Our data from this novel variant supports previous suggestions that haploinsufficiency is the common disease mechanism in RP11 rather than any dominant negative effects of missense variants (Wilkie et al., 2008; Abu-Safieh et al., 2006; Sullivan et al., 2006). We find that this missense variant affects protein solublilty, effectively removing one copy of the protein from cells.
Considerable further work is required to elucidate why haploinsufficiency of PRPF31 causes retinal cells to degenerate, whether specific or global pre-mRNA splicing is affected, and why other tissues outside the retina are not affected by loss of protein.
Supplementary Figure 1. 3D cartoon representation of PRPF31, including published missense mutations, in complex with U4 snRNA, 15.5K and PRPF6 (a) Cartoon representation of alpha helical structure of PRPF31 (grey) and 15.5K/SNU13 (pink) with U4 snRNA (dark orange backbone), and PRPF6 (blue) with published missense mutations mapped onto the physical structure, with wild-type amino acid structure in green, and mutant amino acid structure overlaid in red. This shows that only Arg408Trp is in interacting proximity with PRPF6. (b) An alternative view of the same complex, highlighting that variants in the NOP domain (black arrow) and coiled-coil domain do not appear to interact with PRPF6 in this conformation
Supplementary Figure 2. 3D cartoon representation of PRPF31, including published missense mutations, in complex with U4 snRNA, 15.5K, PRPF6 and PRPF8 (a) Cartoon representation of alpha helical structure of PRPF31 (grey) and 15.5K/SNU13 (pink) with U4 snRNA (dark orange backbone), PRPF6 (blue), and PRPF8 (light orange) with published missense mutations mapped onto the physical structure, with wild-type amino acid structure in green, and mutant amino acid structure overlaid in red. This shows that only Gly261Arg is in interacting proximity with PRPF8. (b) An alternative view of the same complex, highlighting that only this Gly261Arg variant (black arrow) appears to interact with PRPF8 in this conformation
Author Contributions
GW and AC conceived of and designed the study.

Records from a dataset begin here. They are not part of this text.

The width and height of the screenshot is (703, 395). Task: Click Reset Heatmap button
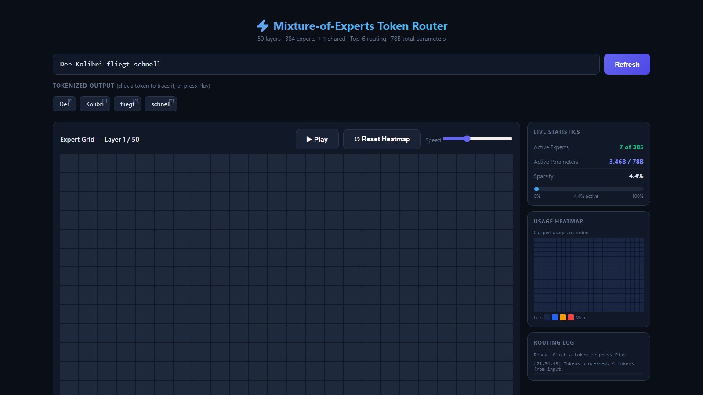tap(382, 139)
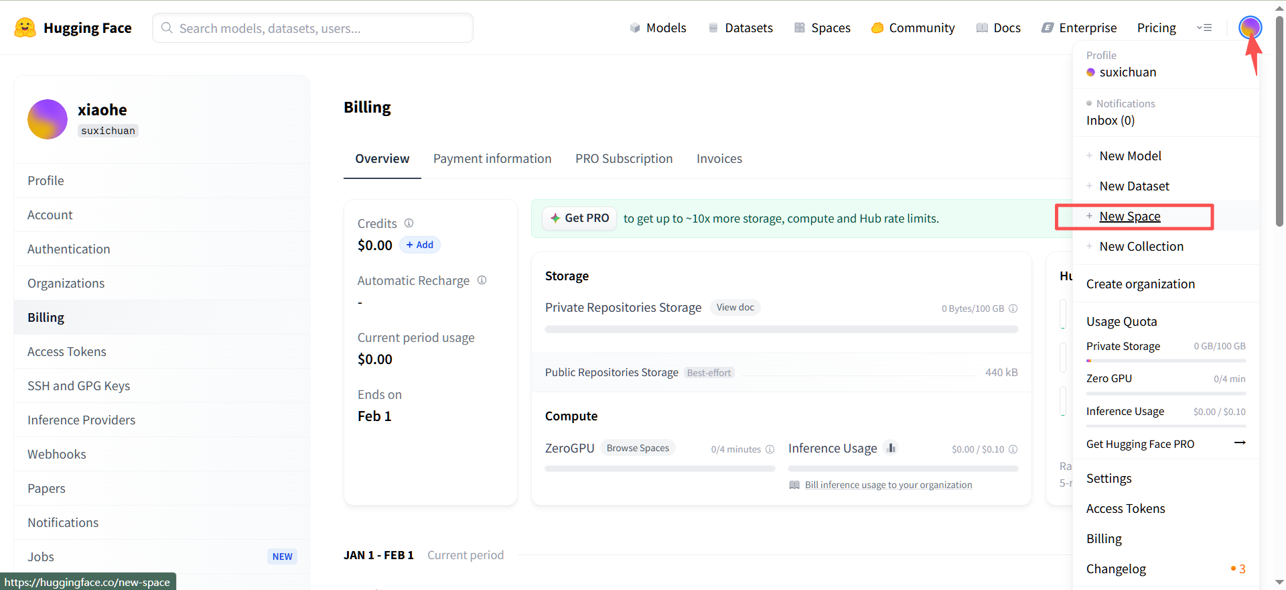Image resolution: width=1286 pixels, height=590 pixels.
Task: Click the Automatic Recharge info icon
Action: [482, 280]
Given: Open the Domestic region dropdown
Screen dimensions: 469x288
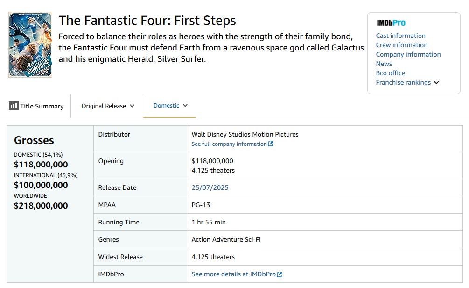Looking at the screenshot, I should (x=170, y=106).
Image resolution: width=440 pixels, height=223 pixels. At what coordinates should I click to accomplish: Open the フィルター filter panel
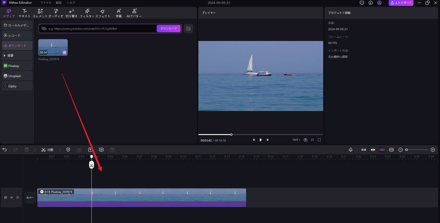pyautogui.click(x=87, y=13)
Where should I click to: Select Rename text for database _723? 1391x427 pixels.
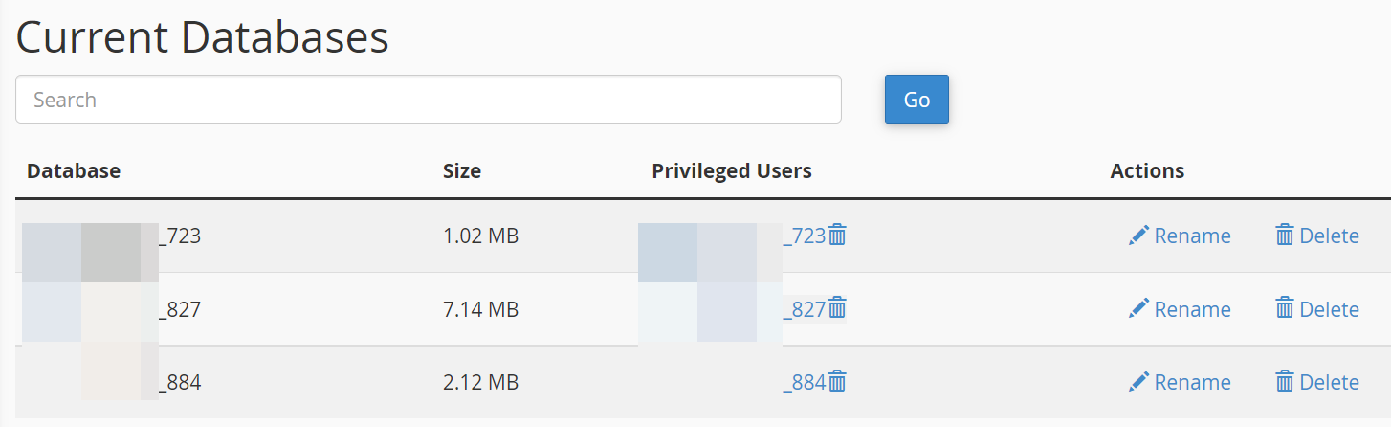pyautogui.click(x=1192, y=236)
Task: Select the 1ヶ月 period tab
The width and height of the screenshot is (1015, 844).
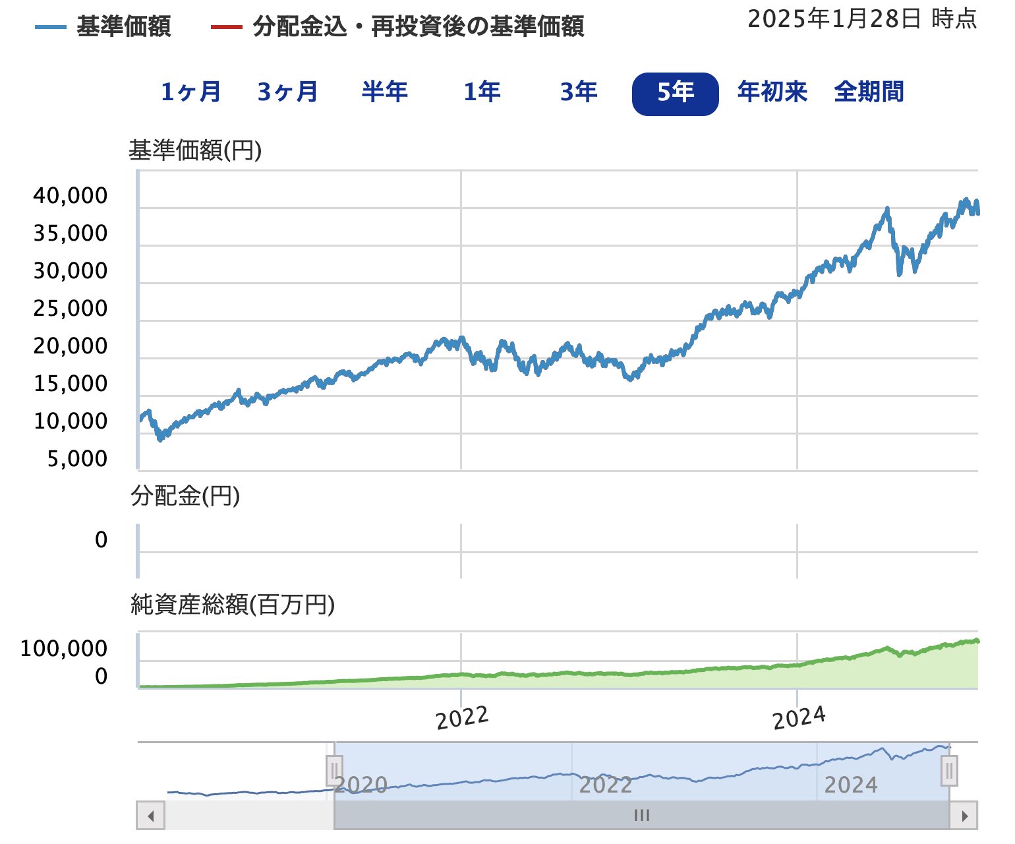Action: (x=190, y=92)
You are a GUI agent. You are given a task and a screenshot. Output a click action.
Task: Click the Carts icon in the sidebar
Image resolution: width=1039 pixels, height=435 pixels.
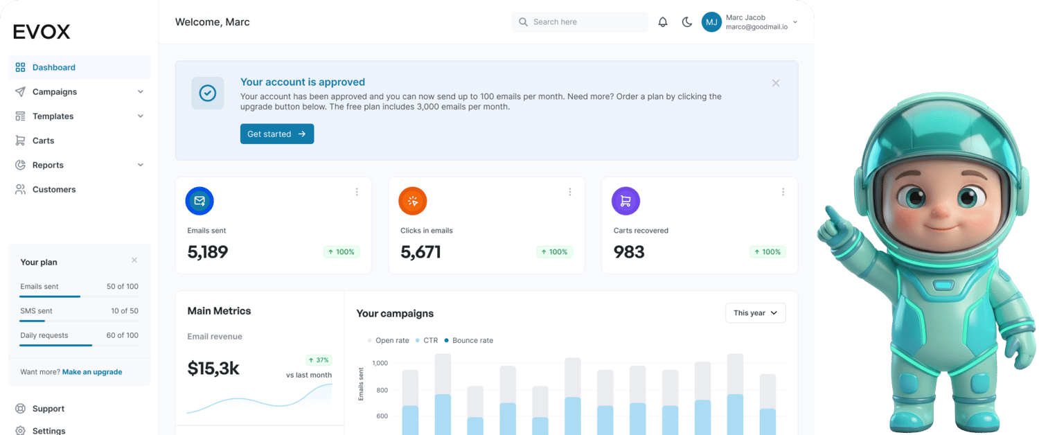(x=19, y=140)
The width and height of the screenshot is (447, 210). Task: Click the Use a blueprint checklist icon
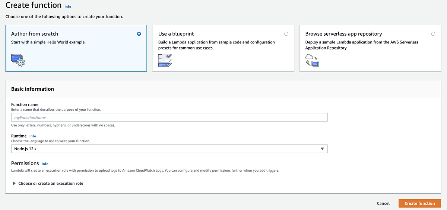[x=165, y=60]
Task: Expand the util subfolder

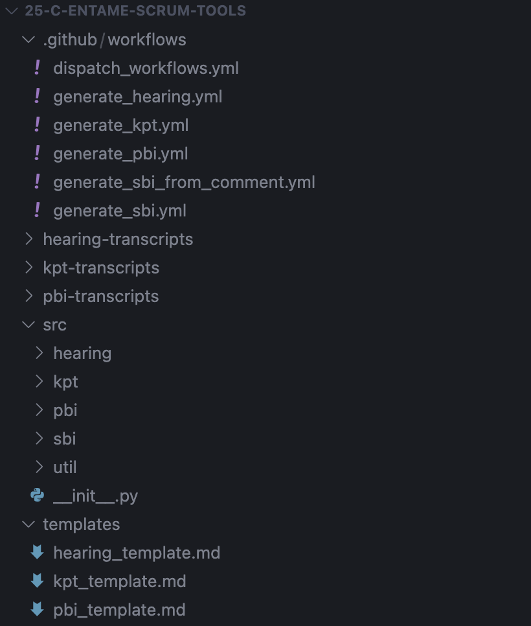Action: pyautogui.click(x=65, y=467)
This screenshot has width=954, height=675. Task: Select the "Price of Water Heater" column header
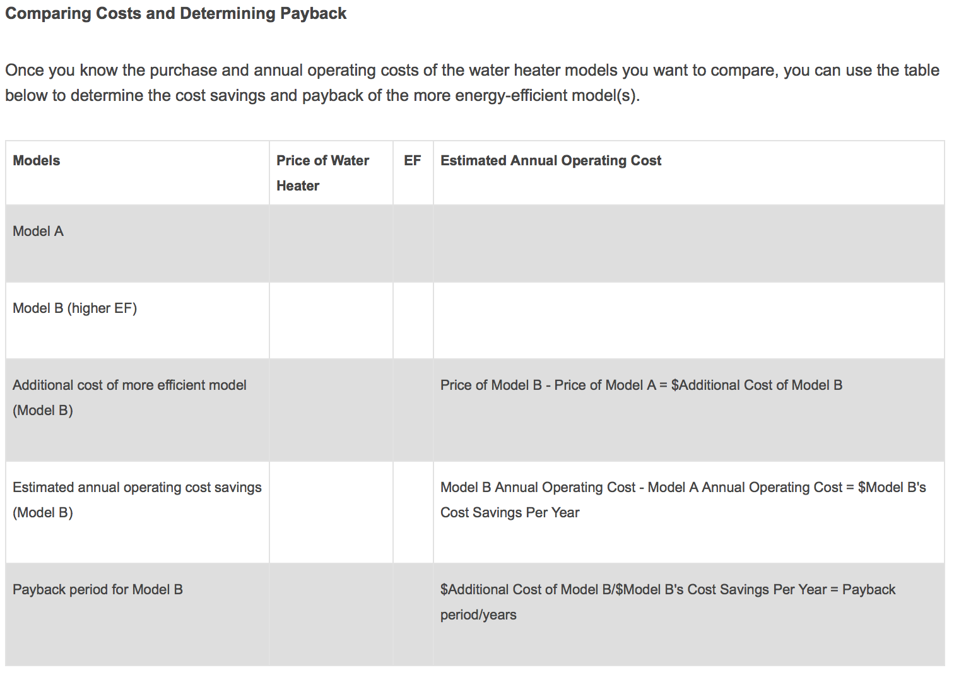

NM, SH, NJ and AC examined the patient, coordinated genetic testing and analysed patient genetic data.
GW and LN carried out in silico and in vitro experiments. GW, LN, NM and AC prepared figures.
GW and AC wrote the paper.
SH reviewed the paper.
Funding
Dr Liliya Nazlamova and Dr Gabrielle Wheway are supported by National Eye Research Centre Small Award SAC019, Wellcome Trust Seed Award in Science 204378/Z/16/Z and UWE Bristol Quality Research funds.